* [Work order]:
Please give an exact transcription of the records shown below.

*****

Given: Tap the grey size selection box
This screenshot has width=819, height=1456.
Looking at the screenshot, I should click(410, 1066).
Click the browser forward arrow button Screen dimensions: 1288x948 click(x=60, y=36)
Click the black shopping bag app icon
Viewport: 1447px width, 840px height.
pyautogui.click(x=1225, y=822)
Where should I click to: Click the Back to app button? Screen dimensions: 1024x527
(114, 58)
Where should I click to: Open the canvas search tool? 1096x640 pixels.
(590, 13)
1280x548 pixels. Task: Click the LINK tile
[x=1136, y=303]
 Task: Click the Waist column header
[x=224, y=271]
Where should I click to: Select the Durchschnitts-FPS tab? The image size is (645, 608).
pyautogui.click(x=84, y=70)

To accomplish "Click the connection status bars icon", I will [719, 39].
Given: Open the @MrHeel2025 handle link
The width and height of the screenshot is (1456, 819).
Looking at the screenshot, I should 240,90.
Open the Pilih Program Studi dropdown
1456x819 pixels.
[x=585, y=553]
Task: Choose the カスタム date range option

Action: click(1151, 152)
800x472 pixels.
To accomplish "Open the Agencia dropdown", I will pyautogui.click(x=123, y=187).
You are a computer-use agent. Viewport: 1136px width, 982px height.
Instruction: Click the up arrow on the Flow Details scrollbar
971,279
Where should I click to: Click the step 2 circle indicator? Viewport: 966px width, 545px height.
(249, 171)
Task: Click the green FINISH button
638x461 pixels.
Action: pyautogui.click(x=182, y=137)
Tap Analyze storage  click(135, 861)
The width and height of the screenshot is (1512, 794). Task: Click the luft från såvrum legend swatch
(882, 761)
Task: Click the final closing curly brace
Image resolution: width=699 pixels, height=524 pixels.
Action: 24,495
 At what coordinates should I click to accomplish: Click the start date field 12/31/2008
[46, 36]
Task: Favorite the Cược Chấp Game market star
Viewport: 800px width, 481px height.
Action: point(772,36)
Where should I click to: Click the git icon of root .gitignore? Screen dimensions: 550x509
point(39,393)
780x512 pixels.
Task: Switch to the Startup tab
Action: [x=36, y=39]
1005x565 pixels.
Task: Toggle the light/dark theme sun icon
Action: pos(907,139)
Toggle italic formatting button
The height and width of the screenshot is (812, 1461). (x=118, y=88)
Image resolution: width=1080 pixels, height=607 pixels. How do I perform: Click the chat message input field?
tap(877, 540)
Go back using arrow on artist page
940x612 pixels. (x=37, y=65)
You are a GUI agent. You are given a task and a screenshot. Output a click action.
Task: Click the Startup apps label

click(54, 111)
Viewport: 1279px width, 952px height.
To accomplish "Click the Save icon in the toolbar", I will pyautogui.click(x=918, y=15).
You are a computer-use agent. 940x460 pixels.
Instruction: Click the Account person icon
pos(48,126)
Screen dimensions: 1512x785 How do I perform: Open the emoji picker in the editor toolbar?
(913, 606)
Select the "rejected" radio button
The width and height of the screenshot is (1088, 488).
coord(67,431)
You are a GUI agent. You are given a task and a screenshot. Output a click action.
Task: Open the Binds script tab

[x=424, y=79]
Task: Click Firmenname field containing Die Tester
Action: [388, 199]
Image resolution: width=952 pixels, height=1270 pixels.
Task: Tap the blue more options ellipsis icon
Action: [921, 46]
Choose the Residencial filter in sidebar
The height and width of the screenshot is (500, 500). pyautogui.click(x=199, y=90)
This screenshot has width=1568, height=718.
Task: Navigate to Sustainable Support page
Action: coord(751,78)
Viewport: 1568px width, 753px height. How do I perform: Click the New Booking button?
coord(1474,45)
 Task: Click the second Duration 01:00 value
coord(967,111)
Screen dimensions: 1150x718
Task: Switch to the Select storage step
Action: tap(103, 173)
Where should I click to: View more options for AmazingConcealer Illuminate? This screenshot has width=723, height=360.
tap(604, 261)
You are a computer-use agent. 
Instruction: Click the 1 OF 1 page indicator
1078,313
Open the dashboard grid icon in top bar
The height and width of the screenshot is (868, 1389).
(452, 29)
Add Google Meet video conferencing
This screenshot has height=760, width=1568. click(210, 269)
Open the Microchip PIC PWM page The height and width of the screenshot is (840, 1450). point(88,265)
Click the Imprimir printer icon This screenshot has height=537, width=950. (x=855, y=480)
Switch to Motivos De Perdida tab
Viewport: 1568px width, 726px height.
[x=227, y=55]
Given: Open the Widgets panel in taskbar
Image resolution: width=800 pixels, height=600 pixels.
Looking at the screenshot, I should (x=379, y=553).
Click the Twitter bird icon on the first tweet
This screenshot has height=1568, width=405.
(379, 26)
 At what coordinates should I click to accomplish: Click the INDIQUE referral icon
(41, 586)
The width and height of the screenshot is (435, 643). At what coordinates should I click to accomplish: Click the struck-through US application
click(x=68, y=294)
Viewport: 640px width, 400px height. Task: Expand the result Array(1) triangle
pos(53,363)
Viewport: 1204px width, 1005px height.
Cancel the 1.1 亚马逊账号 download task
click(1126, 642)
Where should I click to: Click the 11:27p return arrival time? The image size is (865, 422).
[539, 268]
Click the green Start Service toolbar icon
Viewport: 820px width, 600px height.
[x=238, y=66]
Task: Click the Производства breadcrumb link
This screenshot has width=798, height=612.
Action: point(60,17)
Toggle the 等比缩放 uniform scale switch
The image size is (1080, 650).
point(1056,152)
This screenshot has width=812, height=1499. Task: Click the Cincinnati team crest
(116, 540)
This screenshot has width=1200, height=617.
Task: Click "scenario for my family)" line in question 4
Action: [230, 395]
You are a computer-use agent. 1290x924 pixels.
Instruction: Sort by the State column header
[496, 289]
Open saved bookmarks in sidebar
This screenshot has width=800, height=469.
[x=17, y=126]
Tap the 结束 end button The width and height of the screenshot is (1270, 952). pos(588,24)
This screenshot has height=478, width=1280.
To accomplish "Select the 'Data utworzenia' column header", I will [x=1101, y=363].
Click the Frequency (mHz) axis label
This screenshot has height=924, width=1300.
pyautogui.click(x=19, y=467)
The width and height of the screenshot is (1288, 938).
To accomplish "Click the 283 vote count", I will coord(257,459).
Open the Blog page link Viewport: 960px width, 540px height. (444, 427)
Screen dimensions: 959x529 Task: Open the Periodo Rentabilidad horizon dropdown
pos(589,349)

*****

* [Answer to this problem]:
Given: Tap the grey size selection box
This screenshot has width=819, height=1456.
Looking at the screenshot, I should click(410, 1066).
Click the browser forward arrow button Screen dimensions: 1288x948 click(x=60, y=36)
Click the black shopping bag app icon
Viewport: 1447px width, 840px height.
pyautogui.click(x=1225, y=822)
Where should I click to: Click the Back to app button? Screen dimensions: 1024x527
(114, 58)
Where should I click to: Open the canvas search tool? 1096x640 pixels.
(590, 13)
1280x548 pixels. Task: Click the LINK tile
[x=1136, y=303]
 Task: Click the Waist column header
[x=224, y=271]
Where should I click to: Select the Durchschnitts-FPS tab? The image size is (645, 608).
pyautogui.click(x=84, y=70)

To accomplish "Click the connection status bars icon", I will [719, 39].
Given: Open the @MrHeel2025 handle link
The width and height of the screenshot is (1456, 819).
Looking at the screenshot, I should 240,90.
Open the Pilih Program Studi dropdown
1456x819 pixels.
[x=585, y=553]
Task: Choose the カスタム date range option

Action: click(1151, 152)
800x472 pixels.
To accomplish "Open the Agencia dropdown", I will pyautogui.click(x=123, y=187).
You are a computer-use agent. Viewport: 1136px width, 982px height.
Instruction: Click the up arrow on the Flow Details scrollbar
971,279
Where should I click to: Click the step 2 circle indicator? Viewport: 966px width, 545px height.
(249, 171)
Task: Click the green FINISH button
638x461 pixels.
Action: pyautogui.click(x=182, y=137)
Tap Analyze storage  click(135, 861)
The width and height of the screenshot is (1512, 794). Task: Click the luft från såvrum legend swatch
(882, 761)
Task: Click the final closing curly brace
Image resolution: width=699 pixels, height=524 pixels.
Action: 24,495
 At what coordinates should I click to accomplish: Click the start date field 12/31/2008
[46, 36]
Task: Favorite the Cược Chấp Game market star
Viewport: 800px width, 481px height.
Action: point(772,36)
Where should I click to: Click the git icon of root .gitignore? Screen dimensions: 550x509
point(39,393)
780x512 pixels.
Task: Switch to the Startup tab
Action: [x=36, y=39]
1005x565 pixels.
Task: Toggle the light/dark theme sun icon
Action: pos(907,139)
Toggle italic formatting button
The height and width of the screenshot is (812, 1461). (x=118, y=88)
Image resolution: width=1080 pixels, height=607 pixels. How do I perform: Click the chat message input field?
tap(877, 540)
Go back using arrow on artist page
940x612 pixels. (x=37, y=65)
You are a GUI agent. You are given a task and a screenshot. Output a click action.
Task: Click the Startup apps label

click(54, 111)
Viewport: 1279px width, 952px height.
To accomplish "Click the Save icon in the toolbar", I will pyautogui.click(x=918, y=15).
You are a computer-use agent. 940x460 pixels.
Instruction: Click the Account person icon
pos(48,126)
Screen dimensions: 1512x785 How do I perform: Open the emoji picker in the editor toolbar?
(913, 606)
Select the "rejected" radio button
The width and height of the screenshot is (1088, 488).
coord(67,431)
You are a GUI agent. You are given a task and a screenshot. Output a click action.
Task: Open the Binds script tab

[x=424, y=79]
Task: Click Firmenname field containing Die Tester
Action: [388, 199]
Image resolution: width=952 pixels, height=1270 pixels.
Task: Tap the blue more options ellipsis icon
Action: [921, 46]
Choose the Residencial filter in sidebar
The height and width of the screenshot is (500, 500). pyautogui.click(x=199, y=90)
This screenshot has width=1568, height=718.
Task: Navigate to Sustainable Support page
Action: coord(751,78)
Viewport: 1568px width, 753px height. How do I perform: Click the New Booking button?
coord(1474,45)
 Task: Click the second Duration 01:00 value
coord(967,111)
Screen dimensions: 1150x718
Task: Switch to the Select storage step
Action: tap(103, 173)
Where should I click to: View more options for AmazingConcealer Illuminate? This screenshot has width=723, height=360.
tap(604, 261)
You are a computer-use agent. 
Instruction: Click the 1 OF 1 page indicator
1078,313
Open the dashboard grid icon in top bar
The height and width of the screenshot is (868, 1389).
(452, 29)
Add Google Meet video conferencing
This screenshot has height=760, width=1568. click(210, 269)
Open the Microchip PIC PWM page The height and width of the screenshot is (840, 1450). point(88,265)
Click the Imprimir printer icon This screenshot has height=537, width=950. (x=855, y=480)
Switch to Motivos De Perdida tab
Viewport: 1568px width, 726px height.
[x=227, y=55]
Given: Open the Widgets panel in taskbar
Image resolution: width=800 pixels, height=600 pixels.
Looking at the screenshot, I should (x=379, y=553).
Click the Twitter bird icon on the first tweet
This screenshot has height=1568, width=405.
(379, 26)
 At what coordinates should I click to accomplish: Click the INDIQUE referral icon
(41, 586)
The width and height of the screenshot is (435, 643). At what coordinates should I click to accomplish: Click the struck-through US application
click(x=68, y=294)
Viewport: 640px width, 400px height. Task: Expand the result Array(1) triangle
pos(53,363)
Viewport: 1204px width, 1005px height.
Cancel the 1.1 亚马逊账号 download task
click(1126, 642)
Where should I click to: Click the 11:27p return arrival time? The image size is (865, 422).
[539, 268]
Click the green Start Service toolbar icon
Viewport: 820px width, 600px height.
[x=238, y=66]
Task: Click the Производства breadcrumb link
This screenshot has width=798, height=612.
Action: point(60,17)
Toggle the 等比缩放 uniform scale switch
The image size is (1080, 650).
point(1056,152)
This screenshot has width=812, height=1499. Task: Click the Cincinnati team crest
(116, 540)
This screenshot has width=1200, height=617.
Task: Click "scenario for my family)" line in question 4
Action: [230, 395]
You are a computer-use agent. 1290x924 pixels.
Instruction: Sort by the State column header
[496, 289]
Open saved bookmarks in sidebar
This screenshot has width=800, height=469.
[x=17, y=126]
Tap the 结束 end button The width and height of the screenshot is (1270, 952). pos(588,24)
This screenshot has height=478, width=1280.
To accomplish "Select the 'Data utworzenia' column header", I will [x=1101, y=363].
Click the Frequency (mHz) axis label
This screenshot has height=924, width=1300.
pyautogui.click(x=19, y=467)
The width and height of the screenshot is (1288, 938).
To accomplish "Click the 283 vote count", I will coord(257,459).
Open the Blog page link Viewport: 960px width, 540px height. (444, 427)
Screen dimensions: 959x529 Task: Open the Periodo Rentabilidad horizon dropdown
pos(589,349)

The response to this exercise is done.